Cambridge University and the Wellcome Trust’s Sanger Institute have discovered the gene responsible for triple negative breast cancer
Scientists have identified the gene behind one of most aggressive forms of breast cancer in a breakthrough which could bring life-saving new treatments.
Triple-negative breast cancer is one of the most deadly forms of the disease and nearly one quarter of patients diagnosed will not survive for more than five years.
Now researchers at Cambridge University and the Wellcome Trust’s Sanger Institute have found that the BCL11A gene is overactive in eight out of ten patients.
The study opens the door for therapies which suppress the gene and for screening that would pick up the risk early when women still had time to opt for life-saving mastectomies.
“Our gene studies in human cells clearly marked BCL11A as a driver for triple-negative breast cancers,” says Dr Walid Khaled of the University of Cambridge.
“We also showed that adding an active human BCL11A gene to human or mouse breast cells in the lab drove them to behave as cancer cells.
“As important, when we reduced the activity of BCL11A in three samples of human triple-negative breast cancer cells, they lost some characteristics of cancer cells and became less tumorigenic when tested in mice.
“So by increasing BCL11A activity we increase cancer-like behaviour; by reducing it, we reduce cancer-like behaviour.”
Around 10,000 people a year are diagnosed with triple-negative breast cancer.
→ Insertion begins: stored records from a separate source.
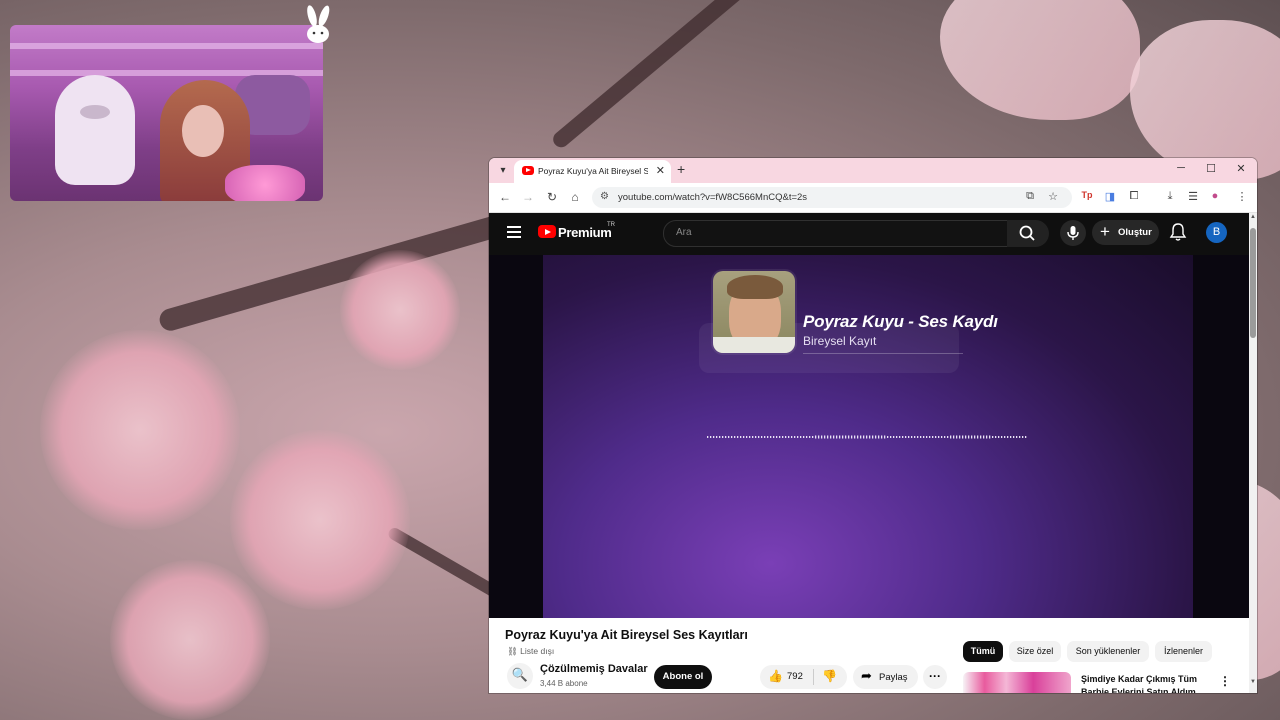 The height and width of the screenshot is (720, 1280). What do you see at coordinates (1178, 232) in the screenshot?
I see `notifications-bell-icon` at bounding box center [1178, 232].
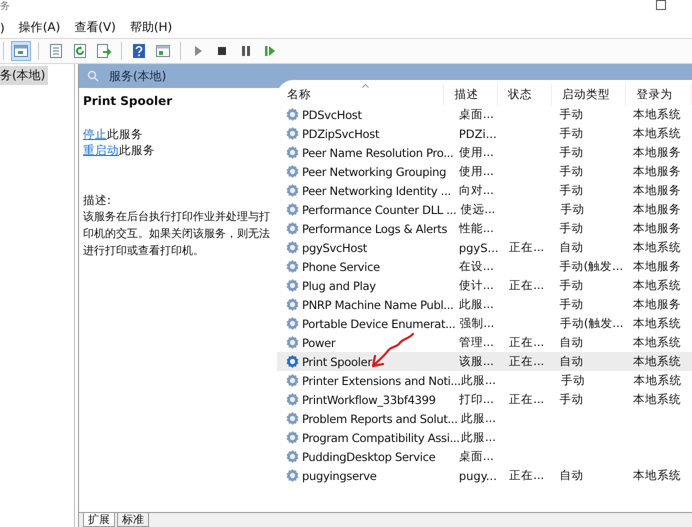  What do you see at coordinates (138, 76) in the screenshot?
I see `pane-title: 服务(本地)` at bounding box center [138, 76].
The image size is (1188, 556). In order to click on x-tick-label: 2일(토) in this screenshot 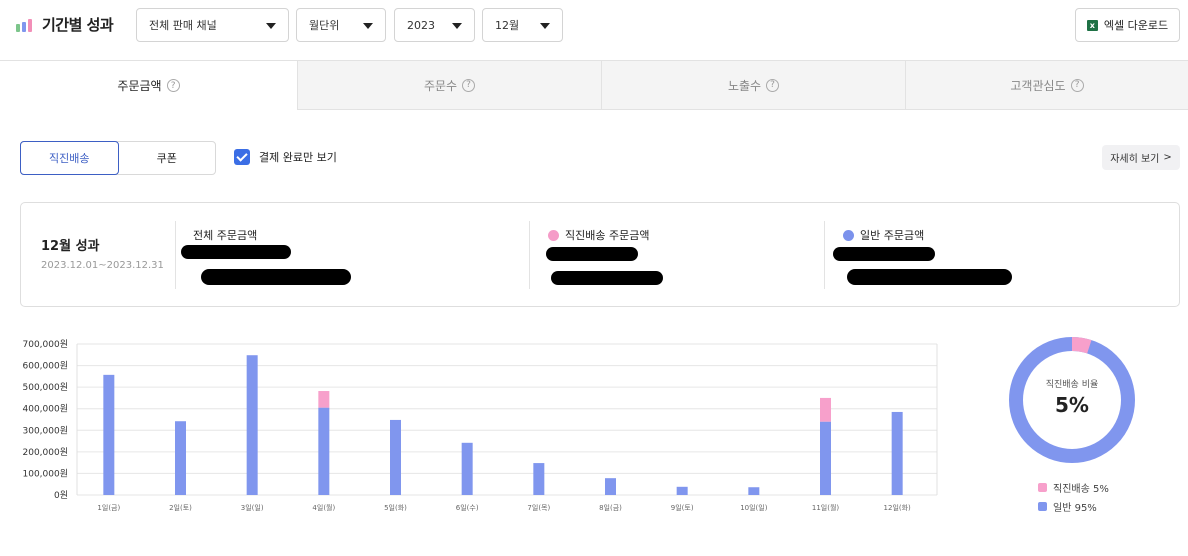, I will do `click(180, 508)`.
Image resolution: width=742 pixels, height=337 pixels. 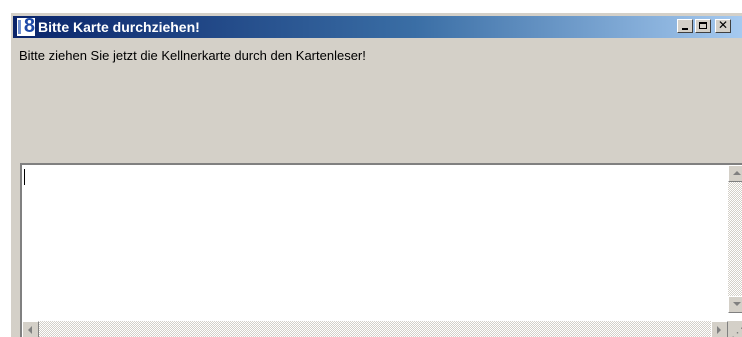 What do you see at coordinates (378, 27) in the screenshot?
I see `title-bar: 8 Bitte Karte durchziehen! ✕` at bounding box center [378, 27].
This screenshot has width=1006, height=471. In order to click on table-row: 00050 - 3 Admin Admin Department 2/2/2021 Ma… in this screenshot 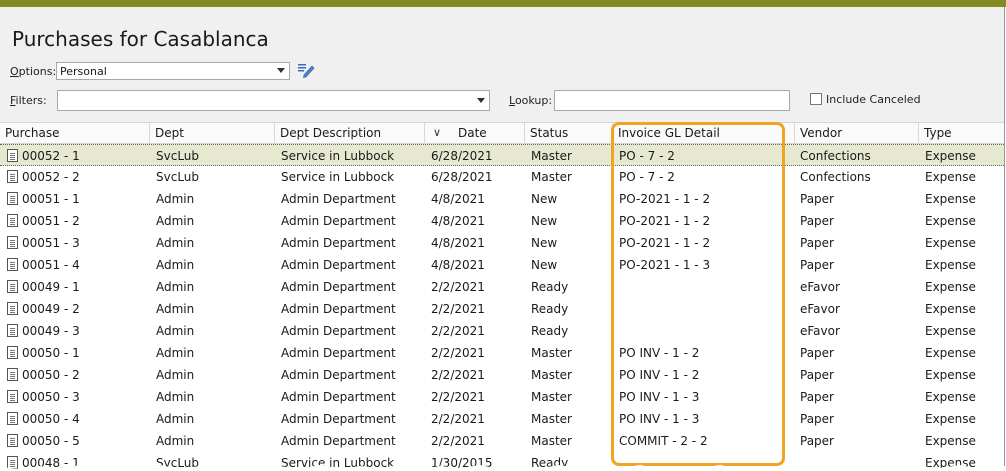, I will do `click(502, 397)`.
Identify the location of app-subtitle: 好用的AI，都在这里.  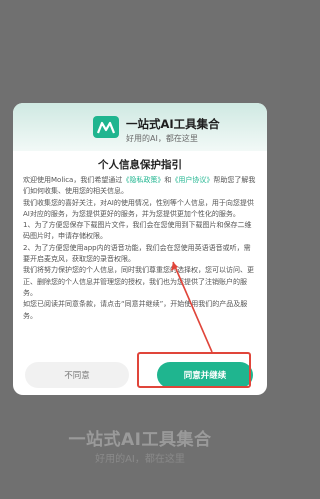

The disease does not respond to traditional breast cancer drugs like Herceptin and is one of the most aggressive types.
Just 77 per cent of people with triple-negative breast cancer will survive for five years, compared with 93 per cent for other types of the disease.
For the new study, researchers looked that the genetic profile of tumours from 3,000 patients, specifically searching for genes which affect how stem cells and tissues develop.
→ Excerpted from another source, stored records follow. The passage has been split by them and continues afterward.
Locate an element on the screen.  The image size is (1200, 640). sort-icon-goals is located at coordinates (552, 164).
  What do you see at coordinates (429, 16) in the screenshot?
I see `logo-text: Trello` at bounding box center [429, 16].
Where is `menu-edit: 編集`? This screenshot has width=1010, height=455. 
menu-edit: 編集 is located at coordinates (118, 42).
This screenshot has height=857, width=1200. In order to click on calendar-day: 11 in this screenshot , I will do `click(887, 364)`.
Higher activity of the BCL11A gene was found in approximately eight out of ten patients and was associated with a more advanced grade of tumour.
To test the theory that the gene was promoting tumour growth, scientists genetically engineered mice to have inactive copies. None of the animals went on to develop tumours in the mammary gland, whereas all untreated animals developed tumours.
“This exciting result identifies a novel breast cancer gene in some of the more difficult-to-treat cases,” said Professor Carlos Caldas, Director of the Cambridge Breast Cancer Research Unit at the University of Cambridge.
“It builds on our work to develop a comprehensive molecular understanding of breast cancer that will inform clinical decisions and treatment choices.
“Finding a novel gene that is active in cancer should also help in the search for new treatments.”
The breakthrough was welcomed by charities who said it could lead to new targeted treatments.
Dr Emma Smith, senior science information officer at Cancer Research UK, said: “Figuring out the genes that play a role in triple negative breast cancer could lead to new ways to tackle the disease so this study is a promising step forward.
“The next steps will be finding out if the gene plays the same role in causing breast cancer in women, and whether drugs can be developed to target the faulty molecules.
“Triple negative breast cancer can be challenging to treat, so research into the biology of the disease is vital to help scientists come up with new treatments.”
Dr Christopher Runchel, Research Officer at Breakthrough Breast Cancer added: “Whilst this investigation and the discovery of a new gene driver for triple negative breast cancer was mostly confined to cell lines and mice, this work could prove promising in the search for new ways to treat this form of the disease in the future
“Triple negative breast cancer is particularly aggressive and does not respond to hormonal therapies such as tamoxifen, or targeted drugs like Herceptin. That’s why the hunt for effective treatments is so important and Breakthrough Breast Cancer have long supported research like this.”
The research was published in the journal Nature Communications.